Давно взошедшее солнце, проливаясь огнем в пространство, лишь усиливало мучения растений, занятых, словно кроты под землей, скованной бетоном, поиском живительной влаги, необходимой как квинтэссенция существования, жизни и процветания, радости перерождения в молодых побегах, и ощущения, что все что было, – было не зря. Впрочем, в этом, Божьем мире, вряд ли может быть что-то зря, разве что только сам человек как всегда ошибочно определит для себя и всей остальной живой и не живой материи ее ценность и значимость через категорию «прошедшее зря или на пользу» зачастую неправильно отражая сущность всего окружающего в запылившихся в последнее время донных зеркалах души. Если же что-то упорно нам кажется пустяшным, зрячим, не нужным – то, скорее всего дело не в этом явлении, а в нас самих, не постигнувших их истинного предназначения и смысла. И дай Бог, чтобы он открылся нам, хотя бы в конце жизни.
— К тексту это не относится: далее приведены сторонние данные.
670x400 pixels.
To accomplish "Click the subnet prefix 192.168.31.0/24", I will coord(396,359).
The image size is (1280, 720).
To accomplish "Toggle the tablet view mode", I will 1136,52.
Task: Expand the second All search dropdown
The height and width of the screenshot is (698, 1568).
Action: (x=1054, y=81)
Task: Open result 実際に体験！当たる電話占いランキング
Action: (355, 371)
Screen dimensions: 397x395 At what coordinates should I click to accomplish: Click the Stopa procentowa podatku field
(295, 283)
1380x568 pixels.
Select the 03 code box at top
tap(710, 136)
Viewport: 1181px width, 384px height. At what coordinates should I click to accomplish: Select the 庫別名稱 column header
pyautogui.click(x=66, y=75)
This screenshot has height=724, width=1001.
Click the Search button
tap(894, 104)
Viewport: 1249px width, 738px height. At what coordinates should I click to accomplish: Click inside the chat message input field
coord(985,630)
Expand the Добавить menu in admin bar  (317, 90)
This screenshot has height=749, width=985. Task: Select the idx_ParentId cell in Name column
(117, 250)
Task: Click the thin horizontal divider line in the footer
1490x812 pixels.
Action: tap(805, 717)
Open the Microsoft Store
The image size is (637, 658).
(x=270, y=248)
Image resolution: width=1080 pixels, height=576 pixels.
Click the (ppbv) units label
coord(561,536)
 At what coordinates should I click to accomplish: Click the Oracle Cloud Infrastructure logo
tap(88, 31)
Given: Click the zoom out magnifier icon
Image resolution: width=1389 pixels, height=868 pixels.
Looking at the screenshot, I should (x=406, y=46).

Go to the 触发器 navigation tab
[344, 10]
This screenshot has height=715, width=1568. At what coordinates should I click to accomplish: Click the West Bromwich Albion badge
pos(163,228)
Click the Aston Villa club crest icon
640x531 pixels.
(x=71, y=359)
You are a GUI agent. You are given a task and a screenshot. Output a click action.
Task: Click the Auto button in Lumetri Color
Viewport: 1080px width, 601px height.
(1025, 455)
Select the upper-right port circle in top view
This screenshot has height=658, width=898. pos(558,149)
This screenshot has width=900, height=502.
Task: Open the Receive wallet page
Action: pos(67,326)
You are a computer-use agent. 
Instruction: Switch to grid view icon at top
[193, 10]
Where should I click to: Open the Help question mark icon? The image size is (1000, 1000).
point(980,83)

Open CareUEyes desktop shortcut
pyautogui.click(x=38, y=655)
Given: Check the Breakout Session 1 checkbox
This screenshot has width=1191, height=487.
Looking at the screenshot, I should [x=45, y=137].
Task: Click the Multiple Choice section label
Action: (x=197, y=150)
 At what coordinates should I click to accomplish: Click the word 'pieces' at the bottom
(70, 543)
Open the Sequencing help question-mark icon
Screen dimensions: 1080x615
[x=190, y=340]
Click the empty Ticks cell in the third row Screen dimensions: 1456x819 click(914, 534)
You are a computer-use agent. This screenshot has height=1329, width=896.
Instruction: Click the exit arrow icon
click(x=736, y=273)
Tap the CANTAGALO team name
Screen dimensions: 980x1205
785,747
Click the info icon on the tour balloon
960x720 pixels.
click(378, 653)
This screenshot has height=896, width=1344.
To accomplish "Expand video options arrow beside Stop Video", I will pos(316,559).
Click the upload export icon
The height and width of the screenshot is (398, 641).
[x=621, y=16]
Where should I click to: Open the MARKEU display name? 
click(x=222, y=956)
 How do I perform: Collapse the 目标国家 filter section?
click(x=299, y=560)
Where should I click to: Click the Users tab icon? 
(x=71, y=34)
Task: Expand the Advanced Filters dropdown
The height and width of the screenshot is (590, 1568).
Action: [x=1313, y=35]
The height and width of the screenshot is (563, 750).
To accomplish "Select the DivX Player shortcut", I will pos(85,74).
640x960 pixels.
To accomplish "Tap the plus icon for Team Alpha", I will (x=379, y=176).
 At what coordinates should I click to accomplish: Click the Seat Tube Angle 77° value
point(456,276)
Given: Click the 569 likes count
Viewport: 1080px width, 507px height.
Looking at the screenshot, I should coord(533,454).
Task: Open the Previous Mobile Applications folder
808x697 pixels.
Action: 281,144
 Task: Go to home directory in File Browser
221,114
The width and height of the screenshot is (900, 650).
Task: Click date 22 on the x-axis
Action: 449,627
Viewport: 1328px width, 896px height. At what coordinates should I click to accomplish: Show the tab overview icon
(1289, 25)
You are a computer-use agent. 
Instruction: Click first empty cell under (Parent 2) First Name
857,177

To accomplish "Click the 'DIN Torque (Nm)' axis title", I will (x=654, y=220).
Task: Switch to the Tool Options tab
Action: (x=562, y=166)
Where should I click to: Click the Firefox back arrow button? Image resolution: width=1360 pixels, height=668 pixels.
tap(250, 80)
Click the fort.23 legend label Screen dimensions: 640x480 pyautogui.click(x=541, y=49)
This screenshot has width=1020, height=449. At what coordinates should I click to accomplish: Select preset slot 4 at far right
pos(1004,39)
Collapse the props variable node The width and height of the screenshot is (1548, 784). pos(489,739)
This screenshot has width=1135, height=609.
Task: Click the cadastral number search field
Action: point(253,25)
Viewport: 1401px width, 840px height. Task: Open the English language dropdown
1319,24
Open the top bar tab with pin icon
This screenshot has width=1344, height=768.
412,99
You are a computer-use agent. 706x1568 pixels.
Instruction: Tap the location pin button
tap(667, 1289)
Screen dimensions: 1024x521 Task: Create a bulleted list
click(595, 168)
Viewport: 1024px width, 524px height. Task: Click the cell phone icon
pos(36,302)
«Пора на работу! Хватит философствовать…» – подумал человек, отрываясь от большого прямоугольного окна почти на всю стену, поднявшись с офисного кресла, которое со скрипом выдохнуло. Мужчина, 36 лет, немного помятого вида не стал выключать компьютер, за которым просидел полночи, уходя.
Не собираясь, не причесываясь и не умываясь, он просто заглянул в зеркало и, поправив клок волос, прошел в коридор за ключами от машины. Взяв джинсовую куртку и уже было собрался ее надеть, вспомнил, что работает в «серьезной» организации, как любил говорить его шеф, и, повесив ее обратно, взял пиджак. Достав из кармана куртки водительское удостоверение, мужчина машинально глянул на него.
Вверху красовалось «CALIFORNIA», но не это интересовало мужчину, а имя их обладателя. «Dimitry Asthahov» – вновь разбудила старые чувства, надрезав едва затянувшуюся сухой коркой ранку, надпись.
– Какой к черту Димитрий? – в который раз пронеслось в голове, – как будто грек какой-нибудь, говорил же, как правильно, нет, все по-своему сделали. Еще и фамилию усложнили. Как-то все не так… как мечталось.